Can you continue the article below about the Clémenceau aircraft-carrier controversy, picking up after its last sentence?

TEXT UNDER STUDY:
*****
The French president's official visit to Delhi on February 19th risked being blighted by the controversy over the aircraft-carrier. The council of state sided with four associations which maintained that the Clémenceau was "hazardous waste". The French government still considered it a warship.

On January 16th, Indian authorities forbade the ship from entering their territorial waters pending a ruling by the Indian supreme court, which was to have been handed down tomorrow. Ms Alliot-Marie said France's decision to repatriate the ship made the Indian ruling "irrelevant".

Greenpeace and the International Federation for Human Rights (FIDH) hailed the decision as a "victory for Indian workers".

Ms Alliot-Marie claimed the French government had received assurances the Indian workers who were to have removed asbestos, PCBs (polychlorinated biphenyls) and heavy metals from the ship would have worn protective clothing and been under medical supervision.

Greenpeace and the FIDH have no objection to old ships being dismantled for scrap in Asia, but insist toxic substances be removed first. The Basel Convention prohibits the export of toxic wastes from developed nations to non-OECD countries.

Decontamination costs 10 times more in Europe than in India, and no one in Europe dismantles old ships for scrap.

Ms Alliot-Marie said she would work with her European counterparts to create a European infrastructure to decontaminate decommissioned ships. Some 700 vessels are sunk around the world each year by unscrupulous owners.

Mr Chirac has also ordered a study to "establish with certainty" the quantities of asbestos still in the ship. Technopure, which was subcontracted to remove asbestos from the Clémenceau in Toulon harbour, claimed to have removed 115 tonnes. But the dump where the waste was buried received only 85 tonnes. The ministry of defence admitted on February 12th that it could not account for 30 tonnes of asbestos.
*****
SOURCE INFORMATION:
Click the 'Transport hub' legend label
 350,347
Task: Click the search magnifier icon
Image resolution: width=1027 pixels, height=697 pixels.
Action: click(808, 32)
*****
EXERCISE RESULT:
The council of state based yesterday's decision on a recommendation by Yann Aguila, an independent magistrate.

"Waste is a substance which the owner gets rid of, or intends to get rid of," Mr Aguila wrote.

"This hull is destined to be abandoned, and the presence of asbestos on board makes it toxic waste."

Estimates of the amount of dangerous substances still on board the Clémenceau range from a few dozen to a thousand tonnes. "Whatever the precise quantity, it's more than the threshold of 0.1 per cent [which classifies waste as hazardous]," Mr Aguila wrote.

On February 8th, the European Commission gave Paris one month to explain why sending the Clémenceau to India did not violate the Basel Convention.

François Hollande, the Socialist party leader, said the council of state "inflicted a snub on the government".

The whole episode "seriously tarnishes the image of France and of the president," he added.

Ms Alliot-Marie blamed the socialists, in power for the first five years after the Clémenceau was decommissioned in 1997, who left it rusting in Toulon harbour.